The above is a rather damning view given by the chief executive of Italy's largest retail bank, Intesa Sanpaolo. Mr Cucchiani has every right to be angry too, as the inability of the political 'leadership' in Italy to sort things out has cost his bank 15% of its share price.

On top of the political problems, Italy has today introduced its Financial Transaction Tax on equities. The rules are now that people will pay twelve basis points on their net daily transactions on equities with a market cap of more than €500m. So if you buy 10,000 shares of company A and sell 5,000 shares in company A on the same day, you face a transaction tax on 5,000 shares. If you buy 10,000 and don't sell any, you get taxed on 10,000 - We can't help but think this isn't the best approach to promoting stable investment practices, but only time will tell.

Moving away from Italy, but only as far as Greece... A document compiled by the EU and IMF has been leaked which reports that tax revenue collection targets have been missed by miles. The numbers are quite concerning - only €1.1bn over overdue tax was collected, compared to a target of €2bn, meanwhile the estimated overdue tax grew by €5bn and now stands at €55bn - which would go a very long way to paying back their bailouts. The worrying part for the rest of Europe is the question it raises over Greece's commitments to reforms, especially as we're only a year or so into them.

It appears it's not just the southern states having problems in Europe though. Yesterday the Netherlands were forced to admit they will miss their EU deficit target. Countries that are going to miss it include Spain, France, Portugal and Greece, so they're not exactly alone. However the Dutch were very vocal when calling for the target's introduction, so this doesn't look great.

In Asia, Taiwan has seen an exceptionally high number of individuals depositing Chinese Renminbi into Taiwanese banks. Since Wednesday individuals and businesses have been able to make deposits in Chinese currency in the new offshore centre. Taiwan now joins Hong Kong in being able to provide offshore services for Chinese currency providing a large boost to their banking sector and simplified logistics in working with the mainland. Questions will be raised on how much influence this will give Beijing over the fiercely independent state, but for now it will be a welcome boost to the domestic banking sector, as well as opening up competition for the highly lucrative offshore RMB market.
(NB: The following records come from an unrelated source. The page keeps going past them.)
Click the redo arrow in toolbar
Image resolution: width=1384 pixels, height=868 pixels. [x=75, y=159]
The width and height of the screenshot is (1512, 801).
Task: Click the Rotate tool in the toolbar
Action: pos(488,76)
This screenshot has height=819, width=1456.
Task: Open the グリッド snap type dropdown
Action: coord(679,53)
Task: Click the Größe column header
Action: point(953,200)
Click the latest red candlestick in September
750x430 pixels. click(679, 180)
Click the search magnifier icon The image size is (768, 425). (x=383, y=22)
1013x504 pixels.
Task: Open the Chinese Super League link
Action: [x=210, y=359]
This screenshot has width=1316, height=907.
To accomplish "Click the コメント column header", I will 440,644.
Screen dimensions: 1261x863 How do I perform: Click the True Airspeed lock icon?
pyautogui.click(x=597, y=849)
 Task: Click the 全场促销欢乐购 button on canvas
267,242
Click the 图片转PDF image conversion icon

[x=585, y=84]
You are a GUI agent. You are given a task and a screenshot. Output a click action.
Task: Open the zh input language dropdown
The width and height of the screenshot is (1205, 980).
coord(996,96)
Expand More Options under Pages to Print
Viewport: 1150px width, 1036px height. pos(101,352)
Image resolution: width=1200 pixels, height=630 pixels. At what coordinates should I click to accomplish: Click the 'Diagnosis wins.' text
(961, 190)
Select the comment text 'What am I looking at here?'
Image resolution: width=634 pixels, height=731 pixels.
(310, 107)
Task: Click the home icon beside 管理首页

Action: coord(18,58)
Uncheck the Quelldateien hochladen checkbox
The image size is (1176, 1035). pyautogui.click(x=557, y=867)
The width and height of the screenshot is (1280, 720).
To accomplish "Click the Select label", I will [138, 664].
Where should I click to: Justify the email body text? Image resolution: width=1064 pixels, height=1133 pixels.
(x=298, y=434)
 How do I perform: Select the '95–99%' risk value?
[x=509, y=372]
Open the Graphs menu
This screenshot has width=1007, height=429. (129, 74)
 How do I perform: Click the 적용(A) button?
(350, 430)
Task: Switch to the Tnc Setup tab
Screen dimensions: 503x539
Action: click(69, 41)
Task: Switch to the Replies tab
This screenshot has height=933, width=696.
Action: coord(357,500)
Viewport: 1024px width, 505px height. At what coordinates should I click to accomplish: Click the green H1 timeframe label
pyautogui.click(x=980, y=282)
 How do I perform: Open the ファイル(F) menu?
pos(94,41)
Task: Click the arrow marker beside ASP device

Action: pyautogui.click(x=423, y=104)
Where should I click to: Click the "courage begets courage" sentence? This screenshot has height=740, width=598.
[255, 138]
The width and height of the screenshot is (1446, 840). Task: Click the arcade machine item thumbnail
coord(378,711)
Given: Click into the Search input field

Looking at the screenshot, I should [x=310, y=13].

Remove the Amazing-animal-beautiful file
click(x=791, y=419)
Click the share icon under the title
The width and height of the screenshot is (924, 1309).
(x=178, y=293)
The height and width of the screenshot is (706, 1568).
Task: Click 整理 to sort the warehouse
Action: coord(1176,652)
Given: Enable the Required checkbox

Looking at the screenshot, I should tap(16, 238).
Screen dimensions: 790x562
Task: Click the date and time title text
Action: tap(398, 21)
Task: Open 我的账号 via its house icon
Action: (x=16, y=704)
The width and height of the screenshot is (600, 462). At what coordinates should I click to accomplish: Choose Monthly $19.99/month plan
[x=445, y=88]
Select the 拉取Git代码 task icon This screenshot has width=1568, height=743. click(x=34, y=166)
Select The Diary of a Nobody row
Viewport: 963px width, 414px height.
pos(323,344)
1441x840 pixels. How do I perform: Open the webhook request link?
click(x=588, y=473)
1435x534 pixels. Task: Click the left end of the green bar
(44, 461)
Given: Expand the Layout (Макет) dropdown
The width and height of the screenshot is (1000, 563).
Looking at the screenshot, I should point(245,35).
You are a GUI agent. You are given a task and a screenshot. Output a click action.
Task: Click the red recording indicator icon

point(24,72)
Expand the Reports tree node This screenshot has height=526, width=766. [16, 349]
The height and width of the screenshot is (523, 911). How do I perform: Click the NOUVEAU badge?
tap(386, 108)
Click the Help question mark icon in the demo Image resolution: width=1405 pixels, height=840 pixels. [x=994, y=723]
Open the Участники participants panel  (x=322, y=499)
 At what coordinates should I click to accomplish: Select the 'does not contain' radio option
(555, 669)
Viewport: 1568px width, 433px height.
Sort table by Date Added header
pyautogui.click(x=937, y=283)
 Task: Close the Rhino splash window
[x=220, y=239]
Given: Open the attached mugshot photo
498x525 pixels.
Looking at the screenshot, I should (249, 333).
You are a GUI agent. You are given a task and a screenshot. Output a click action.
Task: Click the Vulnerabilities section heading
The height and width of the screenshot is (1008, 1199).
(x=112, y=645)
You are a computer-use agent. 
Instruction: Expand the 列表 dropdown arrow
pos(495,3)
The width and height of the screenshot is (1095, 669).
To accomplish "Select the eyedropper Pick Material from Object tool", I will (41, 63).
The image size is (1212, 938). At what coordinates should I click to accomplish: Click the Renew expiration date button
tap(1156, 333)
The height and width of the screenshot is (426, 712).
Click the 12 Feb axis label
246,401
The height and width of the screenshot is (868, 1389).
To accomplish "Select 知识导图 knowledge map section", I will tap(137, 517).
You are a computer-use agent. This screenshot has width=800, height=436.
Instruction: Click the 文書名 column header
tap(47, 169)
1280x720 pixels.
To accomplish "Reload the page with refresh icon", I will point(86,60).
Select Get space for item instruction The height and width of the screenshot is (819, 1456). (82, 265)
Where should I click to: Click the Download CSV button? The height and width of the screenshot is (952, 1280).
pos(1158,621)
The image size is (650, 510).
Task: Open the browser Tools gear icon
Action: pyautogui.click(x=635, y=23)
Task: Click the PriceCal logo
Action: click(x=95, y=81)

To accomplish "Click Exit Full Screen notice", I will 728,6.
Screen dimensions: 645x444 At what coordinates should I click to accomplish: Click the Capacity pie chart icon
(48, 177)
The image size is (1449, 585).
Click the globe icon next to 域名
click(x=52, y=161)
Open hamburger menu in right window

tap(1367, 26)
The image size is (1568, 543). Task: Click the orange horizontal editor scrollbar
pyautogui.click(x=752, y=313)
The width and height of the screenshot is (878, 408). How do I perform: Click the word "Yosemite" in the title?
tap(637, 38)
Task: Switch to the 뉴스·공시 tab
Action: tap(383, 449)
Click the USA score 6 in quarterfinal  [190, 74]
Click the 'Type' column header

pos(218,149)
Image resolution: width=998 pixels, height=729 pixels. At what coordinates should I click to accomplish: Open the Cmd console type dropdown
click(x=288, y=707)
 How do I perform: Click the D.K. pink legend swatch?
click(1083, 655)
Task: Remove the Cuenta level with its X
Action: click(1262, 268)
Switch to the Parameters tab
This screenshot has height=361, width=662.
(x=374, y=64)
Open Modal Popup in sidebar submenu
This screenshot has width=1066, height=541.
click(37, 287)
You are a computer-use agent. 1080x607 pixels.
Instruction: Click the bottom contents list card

Today's the day the sequester kicks in. After failing to find agreement in Congress last night, Barack Obama will have a final meeting with John Boehner this morning to see if anything can be done, but realistically tonight at midnight will signal the beginning of $85bn in spending cuts over the next seven months. It's a bit of an unknown how long it will be before an agreement is reached, so we could see this as a lot of fuss about nothing, but if the full cuts were to roll in throughout the rest of the year some estimates are that it will take as much as three quarters of a percent off US GDP - leaving us all with a cold.